8月9日、長崎が原爆を投下された日に。


今日、8月9日は長崎が原爆を投下された日です。

私は親も親戚も様々な形で“被爆”していて、だからこそ、様々な話を聞いて育ちました。

日差しが三角形に差し込む6畳の部屋で、陽が当たっていた三角の中にいた父親は死に、自分と母は無傷だった話。真昼間に真っ黒な雨が降る中、ただただ、何時間も歩いたふたり。助かってしまった、と思った母は、20年後に肺がんになり、帰らぬ人となり、自分は60歳からの10年、これでもかと様々に現れる多発性のがんに苦しめられ、あの日、母と歩いた、まるであの世のような道を、何度も思い出したという話。

大規模な空襲?大変な爆弾?だったようだ・・・ってことしか知らずに、直後からひたすら姉を探しに爆心地へ向かった弟の話。先に早めの昼休みでグラウンドに出て、バレーボールをしていた一群が一瞬で焦げた話。これを動員されていた三菱の工場の室内から見ていた姉は、ひたすらに家路を急ぐ中で、探しに来た弟にばったり出会う。探しに来た弟は、60歳の時に、突然の病に倒れ、白血病と聞き、あの時歩いた道を、姉と抱き合ったことを、ふと思い出した、そんな話。

女学校から動員され、翌日から小学校での救護活動を手伝った少女の話。何も知らず、焼けただれた人々を励まし、手を握った。35歳の時、子宮がんになり、60歳で再発。再発というにはおかしい・・・と聞かされ、最後の病床で、あの日のことを思い出し、まさかと思いながらも、誰かに話したくなり、東京の大学に通う姪にポツポツと話しはじめる。そんな話。

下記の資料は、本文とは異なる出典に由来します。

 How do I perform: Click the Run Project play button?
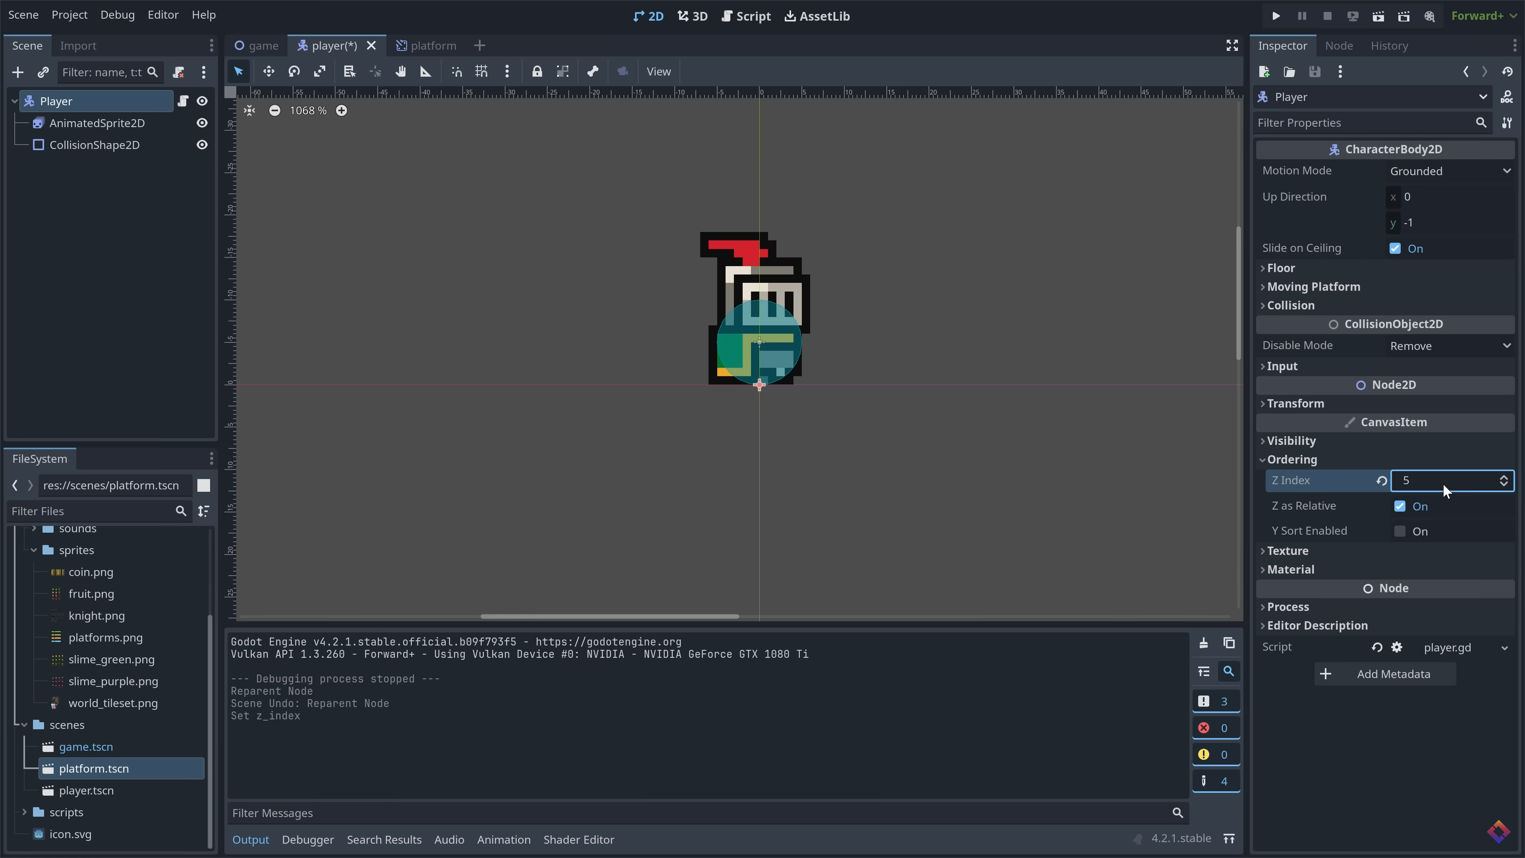point(1276,16)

原爆の怖さは、今日この瞬間にも、誰かが、その為に死んでいるってことだと思います。

投下の1年後、5年後、10年後、20年後、普通の市井の人々が死に続けました。白血病になった時、多発性のがんになった時、ああ、もしかして?と、あの日の自分の行動を思い出す、幼い自分を追いかけ直す、後悔する、・・・なんという恐怖、そして、絶望。


6日にテレビで、広島で投下の翌日から、救護に駆り出され、十数年後に多発性のがんに倒れた方がでておられました。追跡調査で、同じく救護に駆り出された女学生の多くが白血病などの病に倒れていたことがわかったとのこと。何も知らずに救護に携わり2次被爆した少女たち。その後の人生を大きく変えてしまうなんて思ってもいなかったはずです。

因果関係を強く感じ、苦しみながらも、救護に行ったことを悔やむ方はいなかった、とリポートは締めくくられていました。本当に?
私は、叔母の話と同じだ、と思いました。広島でもあったんだなぁ、と。私は、叔母がほんとうに、救護に行ったことを悔いていなかったか?ああ、あの時に、行かなければ?と思わなかったのか?悔やまなかったか?何度か質問をしました。

「言っても、思っても、しょんなか。」

仕方のないこと・・というのが彼女の答えでした。

被爆者は年中、原爆のことを思っている訳ではありません。日常の中では、すっかり忘れているとおもいます。うちでも、話題になることもなかった。あの日のことよりも、今日のことや明日のことが大切だから。でも、今日や明日が脅かされるようなことが起きた時、それがあの日のせいだった?時に、鮮明に思い出すのだと思います。

こうして直接話を聞く機会はどんどん減るのでしょう。以前、ワシントンのスミソニアン博物館群の中のホロコーストミュージアムを訪ねた時、何よりもすごいと思ったことが、全米に残るホロコーストから生き残ることができた方々のムービーに簡単にアクセスでき、多くの方々の肉声を聞くことができる展示でした。もちろん、広島や長崎にも少しはあります。でも、PCの前に座って、数千人のデータの中から、聞きたい被爆者の方を選び、いつでも聞くことができるように、見られるようにしたら?とおもいました。そして、英語でも。そんな予算がない国ではないはずなのです。

今を戦前にしたくないと言う人がいるほど、心配な流れがあります。私も、戦争は知らないけれどそう思う。成熟した都市はかつてのような戦争は出来ないはず、とも思います。でも・・・もしもそんな気配があるとしたら、全力で止めなければなりません。

長崎は、地上で最後に、人をひとりでも多く殺すために核兵器が使用された街です。今のように核に対する知識も、放射能に対する脅威も何も知らずに、投下後も何年も、家族や友人を失い続けながら、思えば愚かにも、汚された土地を愛し、再生してきました。

同じように家族もいる、同じ人間が意志をもって行った行為です。その一瞬の行為が、10年、20年、50年、攻撃を続け、苦しみをふりまき続ける。

そんな場所が、そんな数十年にわたる苦しみが、新たに生まれないことを、ひたすら祈るばかりです。